══ Texto fornecido

Após isso, avisei aos deuses que a minha capacidade de competência para resolver pepinos havia se esgotado.
Voltei ao alojamento onde o cabo-auxiliar tinha ficado cheio de dores. Aí, estava ele sentado, parecia pouco disposto a se levantar, mas iniciamos um curto diálogo.
− Como é, tá melhor?
− Nada. Acho que estou com febre também.
− Dá pra você me responder algumas perguntas?
− Sobre o quê?
− Fale-me alguma coisa sobre a rotina aqui no alojamento: uso dos banheiros na mesma hora em que estão fazendo a limpeza, desobediência do pessoal do GMM quanto ao toque de alvorada...
− Chefe, isso é uma caveira de burro. Eu mesmo já comuniquei, em outras oportunidades, ao contramestre que comunicou ao oficial de serviço, mas tudo continua como sempre. O senhor teve problema com o alojamento GMM?
− Deixa para lá. Veja se arranja um comprimido para tomar.  Daqui a pouco é hora da bandeira. Você vai ter de soprar esse apito.
− Pode deixar. Vou dar um jeito.

════

• _Tarefas do exercício_
**a.** No texto, o que o cabo-auxiliar acha que tem além das dores?
**b.** Enumere todos os postos ou funções de pessoas mencionados no texto.
**c.** Diga se cada afirmação concorda com o texto: (i) o cabo-auxiliar já tinha comunicado os problemas ao contramestre; (ii) o cabo-auxiliar se recusa a soprar o apito; (iii) segundo o cabo-auxiliar, a situação mudou depois das comunicações.
Por favor, responda usando somente o texto.

══ Seção de dados

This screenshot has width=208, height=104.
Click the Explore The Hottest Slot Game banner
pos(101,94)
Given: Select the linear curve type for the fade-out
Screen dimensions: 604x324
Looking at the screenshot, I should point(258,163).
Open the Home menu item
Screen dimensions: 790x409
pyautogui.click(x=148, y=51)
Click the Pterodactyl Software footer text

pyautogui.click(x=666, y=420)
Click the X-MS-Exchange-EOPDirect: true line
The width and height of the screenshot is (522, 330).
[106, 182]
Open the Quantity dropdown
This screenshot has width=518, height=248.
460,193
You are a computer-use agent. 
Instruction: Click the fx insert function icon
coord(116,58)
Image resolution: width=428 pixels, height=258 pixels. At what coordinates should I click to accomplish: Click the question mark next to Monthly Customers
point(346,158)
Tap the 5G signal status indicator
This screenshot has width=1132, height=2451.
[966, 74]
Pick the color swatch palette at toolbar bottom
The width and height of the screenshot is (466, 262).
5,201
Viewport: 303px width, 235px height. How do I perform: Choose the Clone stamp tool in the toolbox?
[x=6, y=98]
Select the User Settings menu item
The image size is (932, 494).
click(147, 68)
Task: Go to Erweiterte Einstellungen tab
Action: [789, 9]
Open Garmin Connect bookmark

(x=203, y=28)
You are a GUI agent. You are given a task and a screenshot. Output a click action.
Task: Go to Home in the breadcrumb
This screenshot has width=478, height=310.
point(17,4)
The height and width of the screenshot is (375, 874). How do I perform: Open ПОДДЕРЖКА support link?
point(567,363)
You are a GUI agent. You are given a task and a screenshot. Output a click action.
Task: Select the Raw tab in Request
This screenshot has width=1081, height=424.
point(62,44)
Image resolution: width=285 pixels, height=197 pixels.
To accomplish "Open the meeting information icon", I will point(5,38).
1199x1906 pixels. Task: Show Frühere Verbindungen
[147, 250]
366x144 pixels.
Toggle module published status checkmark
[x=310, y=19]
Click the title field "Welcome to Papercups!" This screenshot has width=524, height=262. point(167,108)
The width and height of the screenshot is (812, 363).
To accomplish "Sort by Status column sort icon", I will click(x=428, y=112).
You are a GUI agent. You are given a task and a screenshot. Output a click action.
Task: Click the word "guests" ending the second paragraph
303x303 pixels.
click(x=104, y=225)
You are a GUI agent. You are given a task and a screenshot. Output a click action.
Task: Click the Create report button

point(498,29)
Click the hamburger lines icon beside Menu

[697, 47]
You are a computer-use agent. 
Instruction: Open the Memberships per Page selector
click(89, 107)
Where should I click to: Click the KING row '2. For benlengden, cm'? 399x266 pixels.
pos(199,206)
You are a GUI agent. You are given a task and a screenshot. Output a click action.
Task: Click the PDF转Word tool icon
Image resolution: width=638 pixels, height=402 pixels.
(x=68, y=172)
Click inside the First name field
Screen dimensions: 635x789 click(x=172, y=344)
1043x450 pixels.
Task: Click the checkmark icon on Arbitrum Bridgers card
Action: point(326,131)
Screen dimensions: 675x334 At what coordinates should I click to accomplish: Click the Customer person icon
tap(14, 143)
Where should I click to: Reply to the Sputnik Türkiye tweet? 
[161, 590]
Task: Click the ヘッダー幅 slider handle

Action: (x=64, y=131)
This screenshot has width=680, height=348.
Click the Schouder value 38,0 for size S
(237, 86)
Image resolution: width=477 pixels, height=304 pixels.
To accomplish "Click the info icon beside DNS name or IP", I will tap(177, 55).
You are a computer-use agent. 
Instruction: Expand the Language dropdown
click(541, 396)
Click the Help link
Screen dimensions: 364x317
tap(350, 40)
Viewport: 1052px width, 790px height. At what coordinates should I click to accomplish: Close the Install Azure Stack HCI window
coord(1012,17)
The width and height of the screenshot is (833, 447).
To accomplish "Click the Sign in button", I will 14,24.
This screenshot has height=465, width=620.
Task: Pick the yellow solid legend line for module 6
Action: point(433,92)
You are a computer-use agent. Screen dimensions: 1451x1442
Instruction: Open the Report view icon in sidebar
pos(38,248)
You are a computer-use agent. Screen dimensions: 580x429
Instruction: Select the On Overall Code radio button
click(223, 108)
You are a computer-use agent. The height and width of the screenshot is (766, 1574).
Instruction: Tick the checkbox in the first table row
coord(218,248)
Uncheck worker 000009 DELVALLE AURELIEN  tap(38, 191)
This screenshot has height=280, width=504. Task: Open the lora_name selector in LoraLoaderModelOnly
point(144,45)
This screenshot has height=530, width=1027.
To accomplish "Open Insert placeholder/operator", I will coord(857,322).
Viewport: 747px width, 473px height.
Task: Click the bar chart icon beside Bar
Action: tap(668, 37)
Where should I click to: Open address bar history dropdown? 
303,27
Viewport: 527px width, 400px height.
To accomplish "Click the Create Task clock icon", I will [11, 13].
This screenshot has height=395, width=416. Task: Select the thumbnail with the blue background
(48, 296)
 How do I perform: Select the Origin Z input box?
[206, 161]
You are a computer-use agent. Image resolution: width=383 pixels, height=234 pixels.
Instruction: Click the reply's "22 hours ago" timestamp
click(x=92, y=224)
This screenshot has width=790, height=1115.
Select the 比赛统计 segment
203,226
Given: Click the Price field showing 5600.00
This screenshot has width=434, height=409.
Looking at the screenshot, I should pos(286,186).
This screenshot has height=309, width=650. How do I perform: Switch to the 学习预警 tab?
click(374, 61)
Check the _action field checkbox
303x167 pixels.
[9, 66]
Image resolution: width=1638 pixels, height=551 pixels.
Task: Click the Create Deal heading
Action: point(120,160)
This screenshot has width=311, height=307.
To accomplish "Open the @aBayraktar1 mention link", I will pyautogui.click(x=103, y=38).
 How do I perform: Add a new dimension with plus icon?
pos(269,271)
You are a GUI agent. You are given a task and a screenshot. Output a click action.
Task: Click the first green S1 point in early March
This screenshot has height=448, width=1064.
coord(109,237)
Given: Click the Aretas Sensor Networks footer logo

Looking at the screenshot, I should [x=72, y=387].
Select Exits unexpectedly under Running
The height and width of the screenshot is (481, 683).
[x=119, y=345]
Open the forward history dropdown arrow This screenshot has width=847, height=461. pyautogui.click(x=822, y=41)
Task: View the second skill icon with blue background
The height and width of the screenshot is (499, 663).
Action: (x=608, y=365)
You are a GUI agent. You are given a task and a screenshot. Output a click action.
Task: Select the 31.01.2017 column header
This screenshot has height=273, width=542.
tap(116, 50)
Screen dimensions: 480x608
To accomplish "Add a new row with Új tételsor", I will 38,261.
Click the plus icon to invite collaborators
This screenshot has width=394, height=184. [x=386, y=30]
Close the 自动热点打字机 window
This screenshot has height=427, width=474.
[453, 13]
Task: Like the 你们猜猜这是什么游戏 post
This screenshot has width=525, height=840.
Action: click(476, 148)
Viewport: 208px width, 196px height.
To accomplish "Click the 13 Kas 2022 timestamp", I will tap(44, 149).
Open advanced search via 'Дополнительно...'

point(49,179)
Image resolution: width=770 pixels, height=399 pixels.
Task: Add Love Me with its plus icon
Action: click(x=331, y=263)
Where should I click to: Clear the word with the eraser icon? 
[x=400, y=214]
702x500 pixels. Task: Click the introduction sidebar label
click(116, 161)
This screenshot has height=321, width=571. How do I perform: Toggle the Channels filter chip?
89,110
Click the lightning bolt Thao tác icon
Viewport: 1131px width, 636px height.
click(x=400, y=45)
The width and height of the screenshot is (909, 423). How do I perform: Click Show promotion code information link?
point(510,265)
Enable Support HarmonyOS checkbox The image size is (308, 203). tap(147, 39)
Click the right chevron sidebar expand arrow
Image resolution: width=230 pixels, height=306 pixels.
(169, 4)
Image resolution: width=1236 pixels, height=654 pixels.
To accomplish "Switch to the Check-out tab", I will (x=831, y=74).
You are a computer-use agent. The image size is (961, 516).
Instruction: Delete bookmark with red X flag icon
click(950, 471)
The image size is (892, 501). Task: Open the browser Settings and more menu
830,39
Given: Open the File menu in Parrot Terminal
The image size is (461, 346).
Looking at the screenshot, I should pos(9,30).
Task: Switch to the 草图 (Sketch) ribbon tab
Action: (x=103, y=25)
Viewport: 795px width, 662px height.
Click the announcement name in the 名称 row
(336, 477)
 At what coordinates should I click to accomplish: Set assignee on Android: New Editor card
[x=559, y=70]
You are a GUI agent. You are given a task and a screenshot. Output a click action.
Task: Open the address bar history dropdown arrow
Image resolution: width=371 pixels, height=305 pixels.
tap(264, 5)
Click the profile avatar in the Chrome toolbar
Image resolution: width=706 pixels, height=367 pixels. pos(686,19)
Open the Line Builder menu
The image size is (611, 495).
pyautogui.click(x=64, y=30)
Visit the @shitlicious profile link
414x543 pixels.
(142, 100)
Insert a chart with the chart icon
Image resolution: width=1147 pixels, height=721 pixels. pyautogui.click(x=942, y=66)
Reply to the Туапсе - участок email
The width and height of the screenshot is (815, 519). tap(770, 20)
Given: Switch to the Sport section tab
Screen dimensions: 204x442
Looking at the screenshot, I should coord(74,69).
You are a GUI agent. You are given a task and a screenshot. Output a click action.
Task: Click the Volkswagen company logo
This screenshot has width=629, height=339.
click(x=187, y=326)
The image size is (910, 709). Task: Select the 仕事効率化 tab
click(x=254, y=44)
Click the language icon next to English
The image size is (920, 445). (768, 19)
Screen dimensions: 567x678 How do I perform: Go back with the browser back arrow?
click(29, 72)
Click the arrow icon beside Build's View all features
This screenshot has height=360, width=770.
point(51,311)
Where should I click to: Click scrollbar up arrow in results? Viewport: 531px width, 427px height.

════

• _Soluções dos problemas_
**a.** Ele acha que está com febre.

**b.** cabo-auxiliar, contramestre, oficial de serviço

**c.**
(i) Sim: "Eu mesmo já comuniquei, em outras oportunidades, ao contramestre"
(ii) Não: "Pode deixar. Vou dar um jeito."
(iii) Não: "mas tudo continua como sempre."